За столом я оказался свидетелем чрезвычайно возбужденного и нервного разговора. Ничуть не смущаясь меня, в сущности постороннего человека в доме, шумно обсуждалась литературная судьба Маяковского. Дело заключалось в том, что в ту пору положение с изданием стихов Маяковского было кризисным, набранное Собрание сочинений поэта было рассыпано, и в школьных программах имя Маяковского исключалось.
Осип Брик требовал от Лили Юрьевны написания письма к правительству. В этой обстановке я чувствовал себя совершенно лишним, и хотя мне было интересно, однако я понимал свое глупое положение постороннего, попавшего на семейный скандал. От неловкости я стал смотреть на висевший на стене коврик с изображением стилизованной кошки. Заметив это, Лиля Юрьевна пояснила, что этот коврик Володя Маяковский привез ей в подарок из Мексики.
К этому времени окончился спор о письме, его решили направить работнику ЦК ВКП(б), от которого исходили вышеупомянутые запрещающие распоряжения. Но тут молчавший долгое время Примаков веско заключил шумную беседу следующим. Он сказал, что надо писать только И. В. Сталину и что только он один может изменить создавшееся положение с Маяковским, а передаст письмо он сам лично в руки Сталину.
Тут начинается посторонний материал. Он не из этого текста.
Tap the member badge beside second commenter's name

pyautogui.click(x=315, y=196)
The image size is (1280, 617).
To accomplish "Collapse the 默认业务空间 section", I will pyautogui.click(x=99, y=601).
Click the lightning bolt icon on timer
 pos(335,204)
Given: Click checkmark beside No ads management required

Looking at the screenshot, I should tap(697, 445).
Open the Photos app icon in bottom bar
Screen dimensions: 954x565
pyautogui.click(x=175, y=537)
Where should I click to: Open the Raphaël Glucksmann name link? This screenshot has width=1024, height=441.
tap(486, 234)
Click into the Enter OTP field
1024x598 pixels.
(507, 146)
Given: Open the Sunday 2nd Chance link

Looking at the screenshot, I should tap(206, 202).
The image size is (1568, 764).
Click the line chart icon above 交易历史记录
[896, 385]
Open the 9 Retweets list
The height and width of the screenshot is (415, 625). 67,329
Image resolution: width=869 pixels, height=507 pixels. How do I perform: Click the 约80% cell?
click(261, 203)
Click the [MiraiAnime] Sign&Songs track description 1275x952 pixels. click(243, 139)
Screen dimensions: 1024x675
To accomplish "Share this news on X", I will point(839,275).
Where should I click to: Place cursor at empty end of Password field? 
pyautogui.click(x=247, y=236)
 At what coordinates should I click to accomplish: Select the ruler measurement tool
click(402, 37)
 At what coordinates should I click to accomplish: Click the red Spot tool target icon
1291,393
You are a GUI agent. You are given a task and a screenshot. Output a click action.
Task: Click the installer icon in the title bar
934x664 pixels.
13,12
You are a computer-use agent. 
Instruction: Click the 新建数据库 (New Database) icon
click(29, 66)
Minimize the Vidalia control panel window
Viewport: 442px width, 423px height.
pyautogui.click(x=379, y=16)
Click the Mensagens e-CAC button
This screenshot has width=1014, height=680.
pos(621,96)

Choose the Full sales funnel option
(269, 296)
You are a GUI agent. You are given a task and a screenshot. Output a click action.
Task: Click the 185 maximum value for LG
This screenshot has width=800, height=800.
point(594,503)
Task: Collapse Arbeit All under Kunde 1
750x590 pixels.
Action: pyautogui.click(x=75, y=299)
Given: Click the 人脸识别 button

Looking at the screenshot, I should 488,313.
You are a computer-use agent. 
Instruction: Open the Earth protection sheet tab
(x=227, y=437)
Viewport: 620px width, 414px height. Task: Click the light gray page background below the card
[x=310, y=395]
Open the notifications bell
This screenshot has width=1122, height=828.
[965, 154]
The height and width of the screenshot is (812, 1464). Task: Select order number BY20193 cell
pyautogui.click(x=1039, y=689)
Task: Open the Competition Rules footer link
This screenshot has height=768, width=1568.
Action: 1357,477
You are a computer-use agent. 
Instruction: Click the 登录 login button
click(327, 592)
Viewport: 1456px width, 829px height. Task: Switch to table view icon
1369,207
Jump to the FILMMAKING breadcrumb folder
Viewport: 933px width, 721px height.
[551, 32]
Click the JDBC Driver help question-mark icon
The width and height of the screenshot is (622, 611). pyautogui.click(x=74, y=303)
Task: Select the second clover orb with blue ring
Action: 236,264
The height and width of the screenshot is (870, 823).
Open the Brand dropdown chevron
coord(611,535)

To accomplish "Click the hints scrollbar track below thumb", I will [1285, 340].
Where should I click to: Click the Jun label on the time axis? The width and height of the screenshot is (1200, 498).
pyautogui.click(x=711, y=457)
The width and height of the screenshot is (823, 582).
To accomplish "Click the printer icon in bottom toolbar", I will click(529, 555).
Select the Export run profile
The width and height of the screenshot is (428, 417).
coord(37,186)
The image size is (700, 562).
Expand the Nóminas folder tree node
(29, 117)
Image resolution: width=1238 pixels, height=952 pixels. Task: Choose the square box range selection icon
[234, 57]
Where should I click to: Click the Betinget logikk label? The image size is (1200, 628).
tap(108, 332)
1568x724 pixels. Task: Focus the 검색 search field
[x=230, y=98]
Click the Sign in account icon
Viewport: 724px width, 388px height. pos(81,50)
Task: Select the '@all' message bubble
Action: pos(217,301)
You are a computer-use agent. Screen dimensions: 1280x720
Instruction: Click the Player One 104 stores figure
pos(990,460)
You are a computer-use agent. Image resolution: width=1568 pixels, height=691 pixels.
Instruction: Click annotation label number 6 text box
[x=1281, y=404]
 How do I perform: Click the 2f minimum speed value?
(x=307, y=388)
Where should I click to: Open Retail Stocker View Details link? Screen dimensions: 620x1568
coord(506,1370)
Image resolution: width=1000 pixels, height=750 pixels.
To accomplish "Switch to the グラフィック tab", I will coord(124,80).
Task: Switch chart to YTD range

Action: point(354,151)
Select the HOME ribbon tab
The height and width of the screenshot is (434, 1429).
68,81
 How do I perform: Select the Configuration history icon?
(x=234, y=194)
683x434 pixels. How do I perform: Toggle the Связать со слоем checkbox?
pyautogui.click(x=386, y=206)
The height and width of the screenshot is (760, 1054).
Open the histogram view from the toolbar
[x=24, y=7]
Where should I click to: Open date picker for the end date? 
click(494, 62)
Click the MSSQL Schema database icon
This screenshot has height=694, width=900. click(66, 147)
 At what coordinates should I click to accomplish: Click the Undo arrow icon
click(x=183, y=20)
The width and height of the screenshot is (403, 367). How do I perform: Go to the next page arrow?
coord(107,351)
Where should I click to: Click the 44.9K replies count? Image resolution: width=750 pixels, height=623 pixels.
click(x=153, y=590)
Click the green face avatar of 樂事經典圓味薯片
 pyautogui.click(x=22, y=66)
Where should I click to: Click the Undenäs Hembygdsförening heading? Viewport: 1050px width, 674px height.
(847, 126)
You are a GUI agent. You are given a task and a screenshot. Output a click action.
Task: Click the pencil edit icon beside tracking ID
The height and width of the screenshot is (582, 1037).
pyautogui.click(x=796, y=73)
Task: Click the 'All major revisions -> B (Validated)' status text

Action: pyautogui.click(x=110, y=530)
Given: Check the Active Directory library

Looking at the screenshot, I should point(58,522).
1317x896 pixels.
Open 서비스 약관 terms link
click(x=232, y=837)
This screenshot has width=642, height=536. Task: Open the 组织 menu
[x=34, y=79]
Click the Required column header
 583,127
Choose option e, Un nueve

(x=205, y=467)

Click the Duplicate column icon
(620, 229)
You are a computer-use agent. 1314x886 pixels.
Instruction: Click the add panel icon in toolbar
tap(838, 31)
Хоть я и не из трусливого десятка, однако поспешил распрощаться с гостеприимным домом. Выйдя на улицу, я долго не мог привести свои чувства в порядок от всего виденного и слышанного в тот памятный для меня вечер»[452]
.Валюженич же приводит и совсем другую версию написания письма, в которой Лиле почти не достается лавров. Автор версии — вдова чекиста Горожанина, дружившего с Маяковским, Берта Яковлевна:
«Это письмо Сталину написано в квартире Агранова в Кремле (бывшая квартира Енукидзе). В этот день в этой квартире собрались Я. С. Агранов с женой Валей, были Мейерхольд с З. Райх, В. М. Горожанин с Бертой Яковлевной (почему-то о себе в третьем лице. —
Агранов не мог написать этого письма, стилистически не был подкован. Мейерхольд не писал письма. <…> Л. Ю. фигурировала тогда как женщина, она считала себя интересной, она 100 % женщина, она не была очень эрудирован[н]а…»[453]
Эрудированную или не очень, но Лилю через несколько дней вызвали из Ленинграда в Москву, к секретарю ЦК партии Ежову, пока еще не ставшему «кровавым карликом». Просидели за беседой полчаса. Из уст Ежова Лиля и услыхала высочайшую резолюцию:
«Товарищ Ежов! Очень прошу Вас обратить внимание на письмо Брик. Маяковский был и остается лучшим, талантливейшим поэтом нашей советской эпохи. Безразличие к его памяти и его произведениям — преступление. Жалобы Брик, по-моему, правильны. Свяжитесь с ней (с Брик) или вызовите ее в Москву. Привлекайте к делу Таль (Борис Таль — заведующий отделом печати и издательств ЦК ВКП(б). —
И. Сталин»[454]
.От Ежова Лиля сразу же помчалась в редакцию «Правды». 5 декабря на четвертой странице газеты вышла неподписанная статья о провалах в увековечивании памяти поэта. Статья заканчивалась словами:
«Когда до товарища Сталина дошли все эти сведения, он так охарактеризовал творчество Маяковского:
— Маяковский был и остается лучшим, талантливым поэтом нашей советской эпохи. Безразличие к его памяти и его произведениям — преступление»[455]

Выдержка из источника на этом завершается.